(Element and text position data)
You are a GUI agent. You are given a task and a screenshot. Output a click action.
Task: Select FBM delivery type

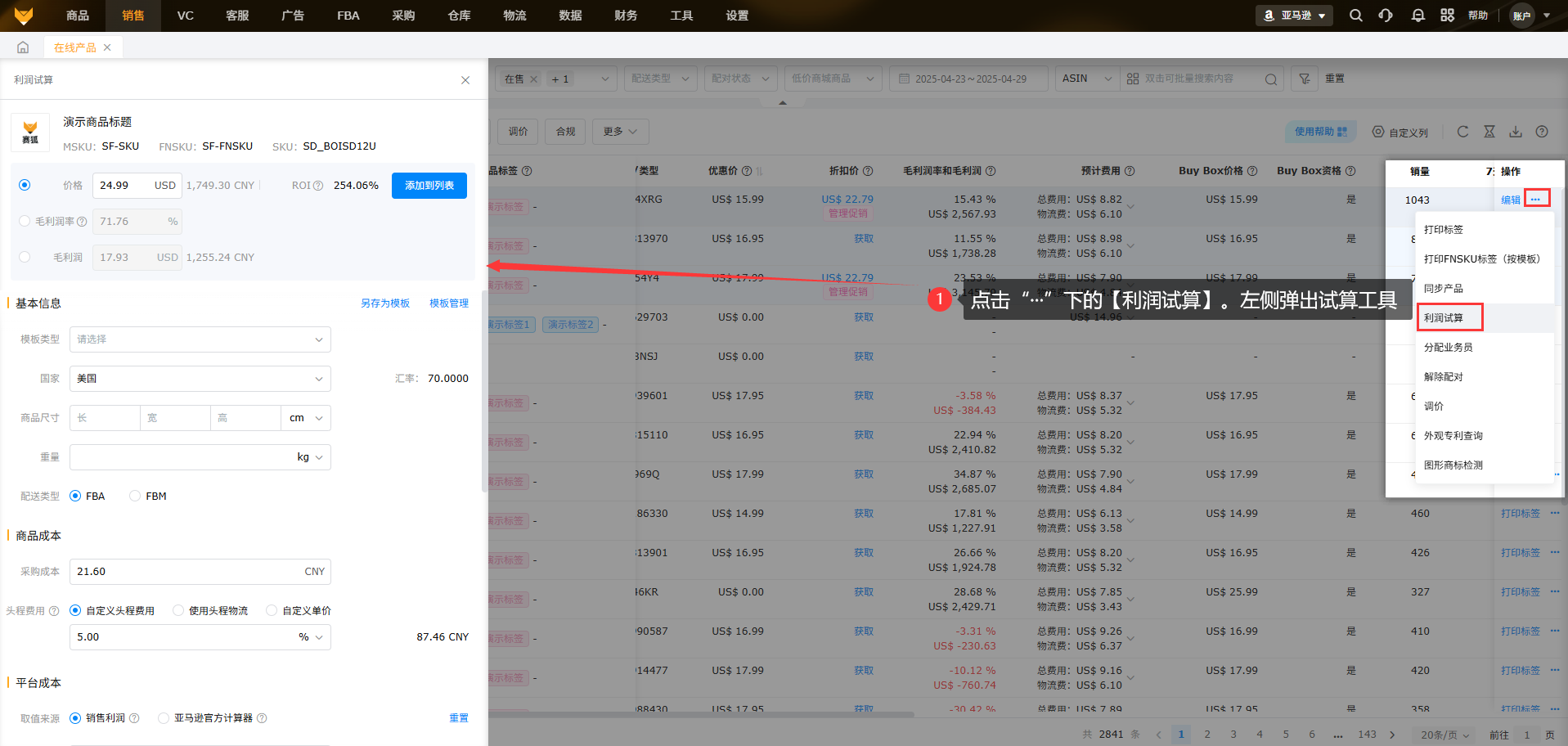[x=135, y=496]
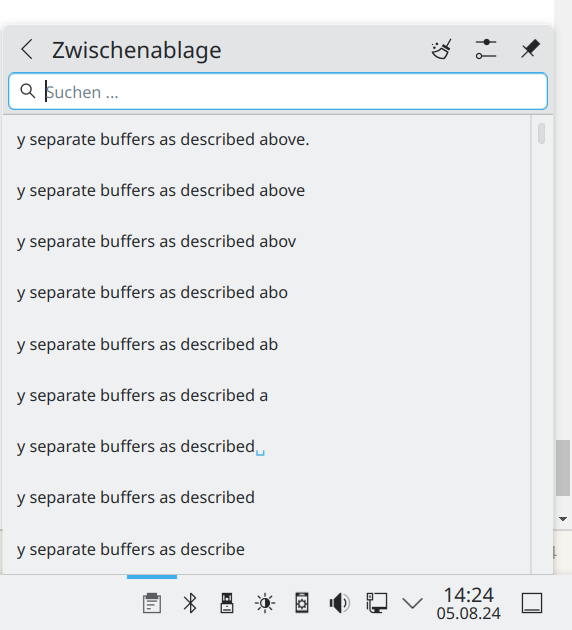Click the clipboard list scrollbar handle

541,133
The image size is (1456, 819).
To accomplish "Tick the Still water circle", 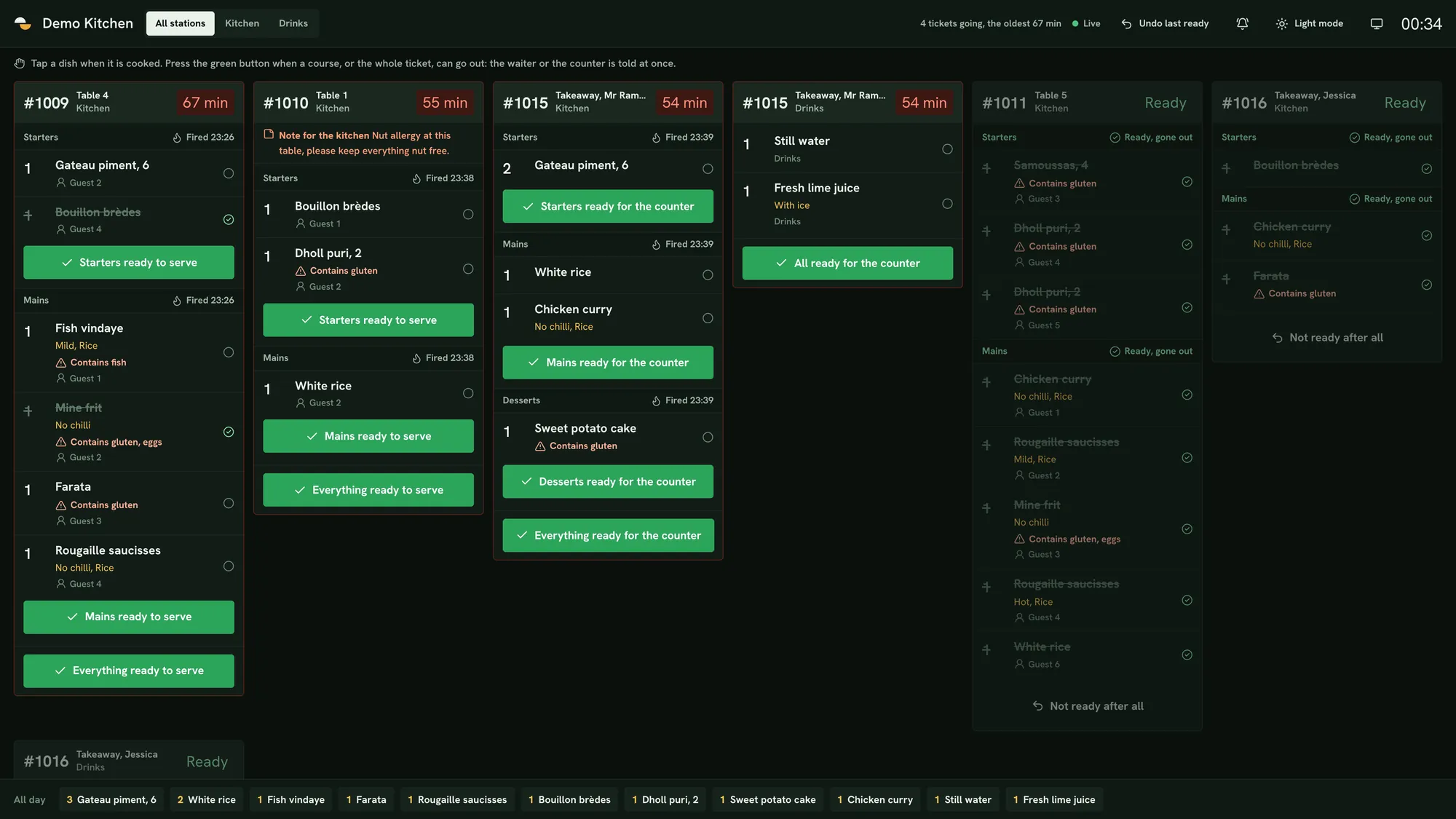I will click(947, 149).

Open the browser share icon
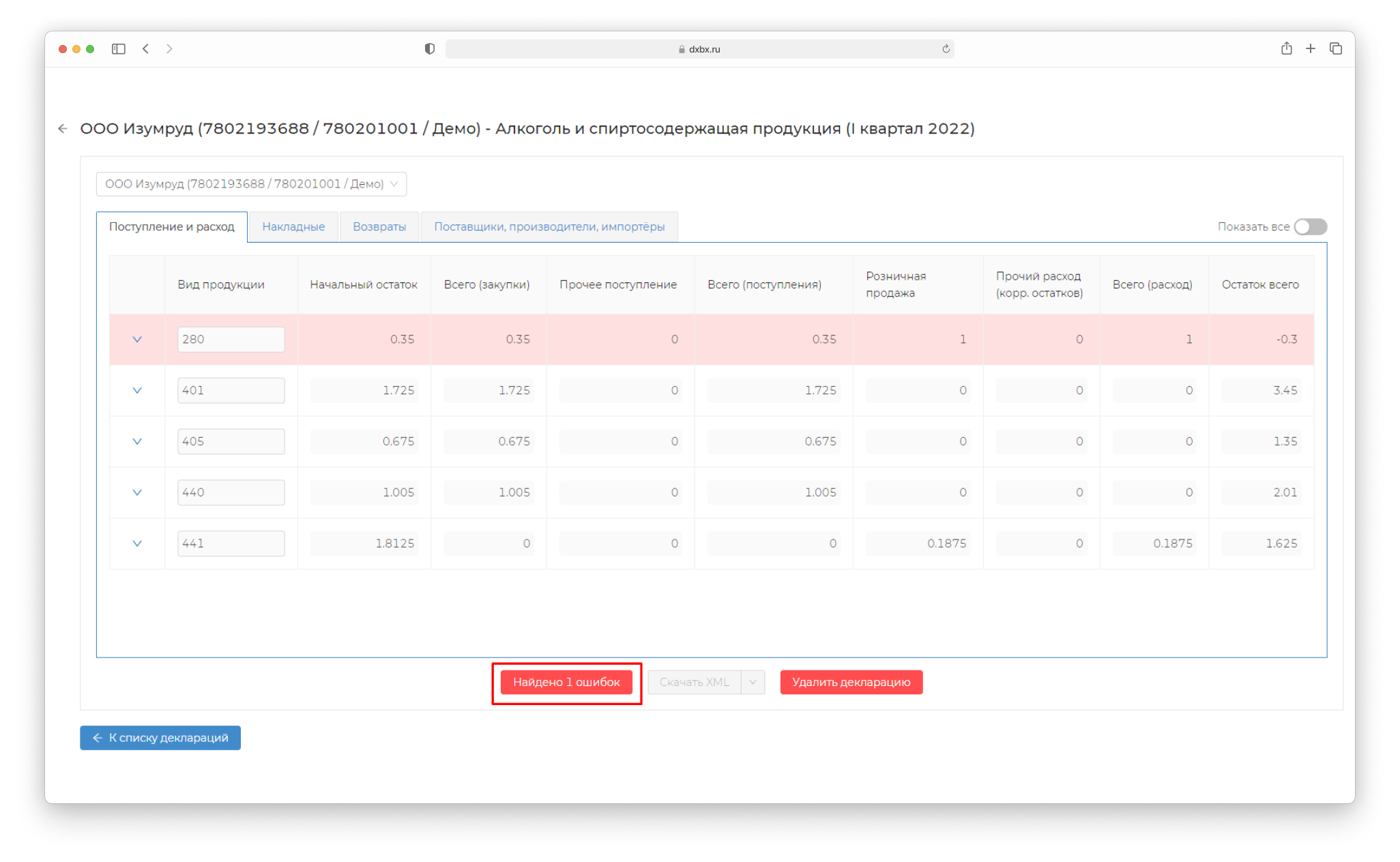(1286, 48)
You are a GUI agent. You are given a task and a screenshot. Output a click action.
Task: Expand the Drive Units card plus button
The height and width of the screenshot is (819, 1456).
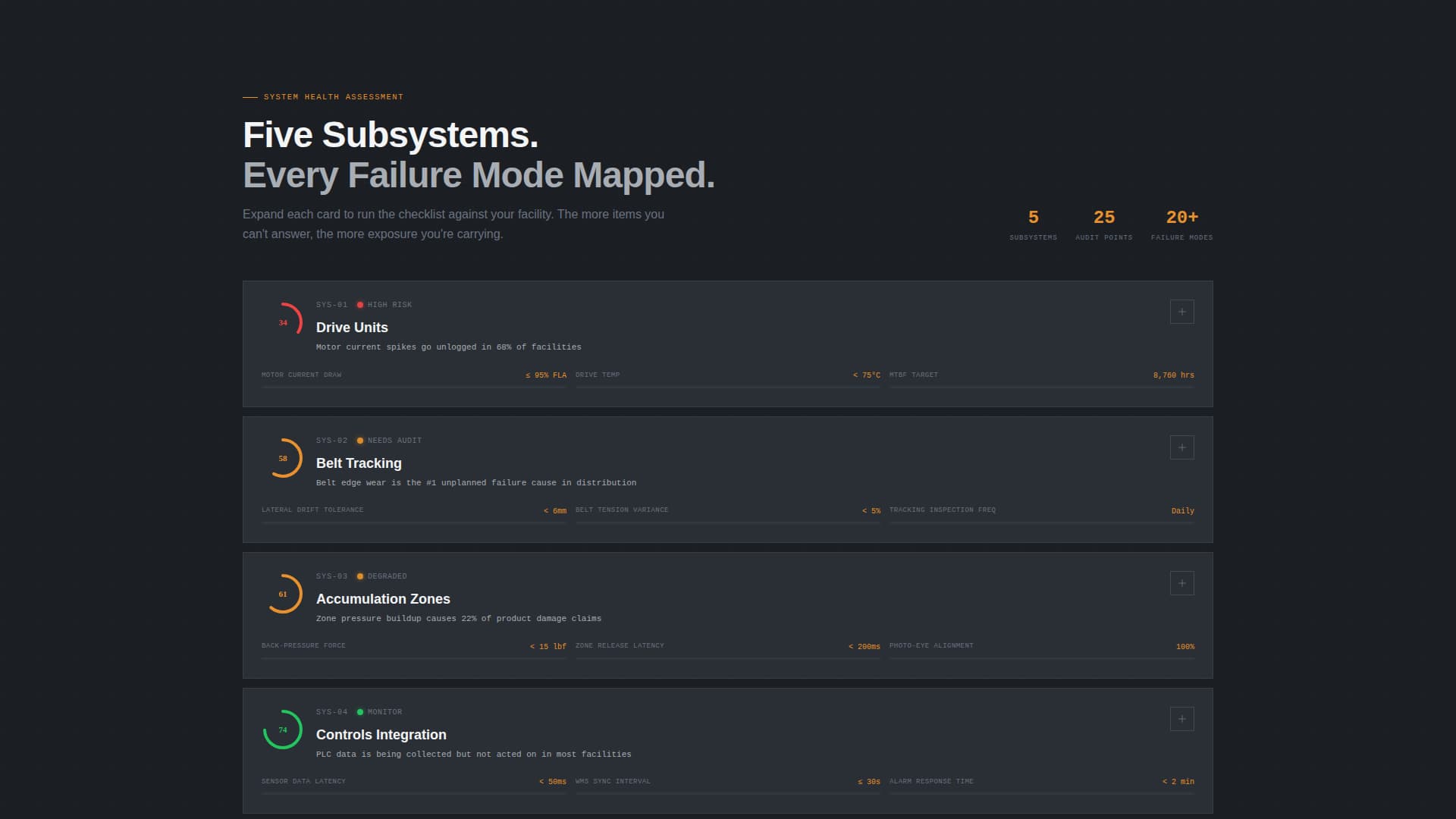1181,312
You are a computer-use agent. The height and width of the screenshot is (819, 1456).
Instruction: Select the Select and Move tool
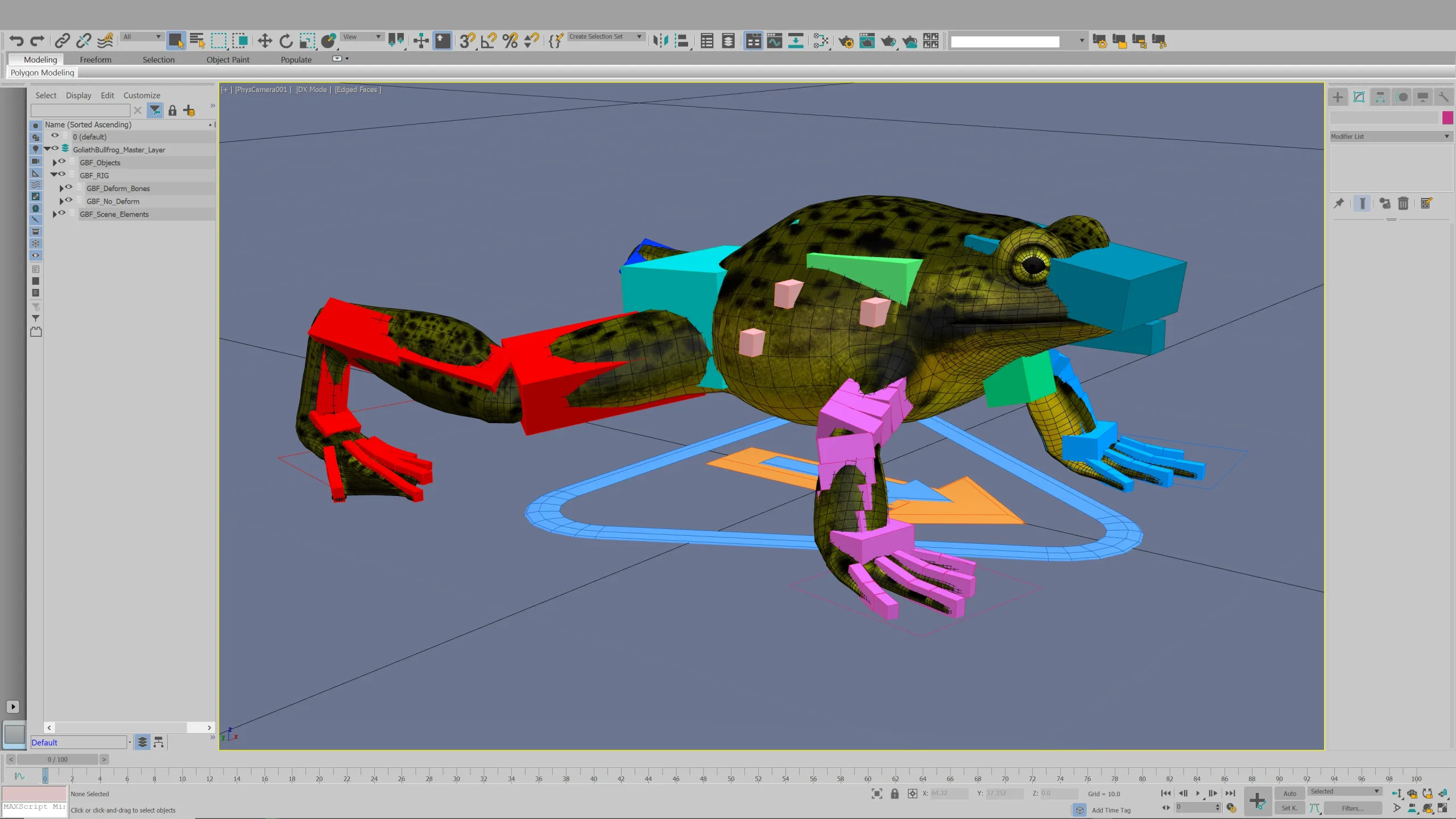click(264, 40)

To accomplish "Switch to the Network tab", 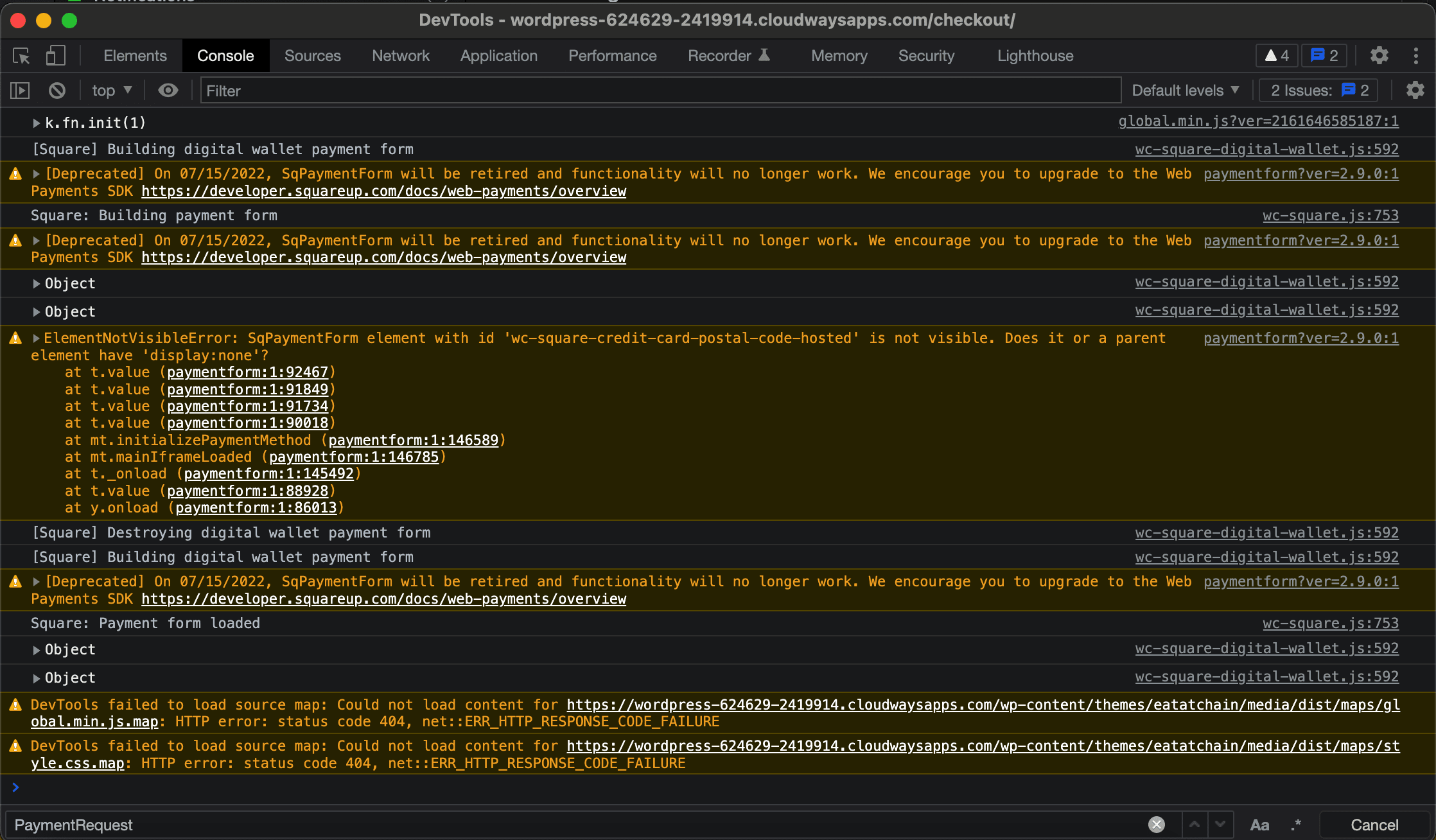I will pos(400,56).
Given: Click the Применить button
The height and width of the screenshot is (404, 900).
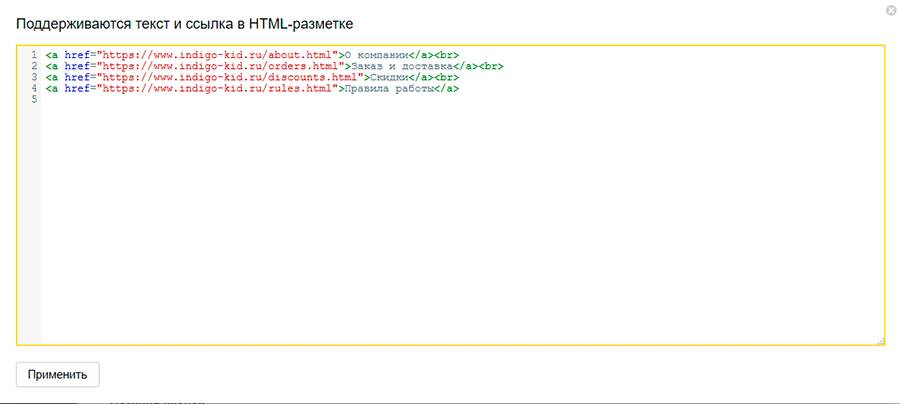Looking at the screenshot, I should (58, 375).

(GIVEN EXERCISE) Pull out each line of the rows above that contains the word "button". Case counts.

(THE COMPLETED TASK)
Task: Expand the Drive Units card plus button
Given: Click the Применить button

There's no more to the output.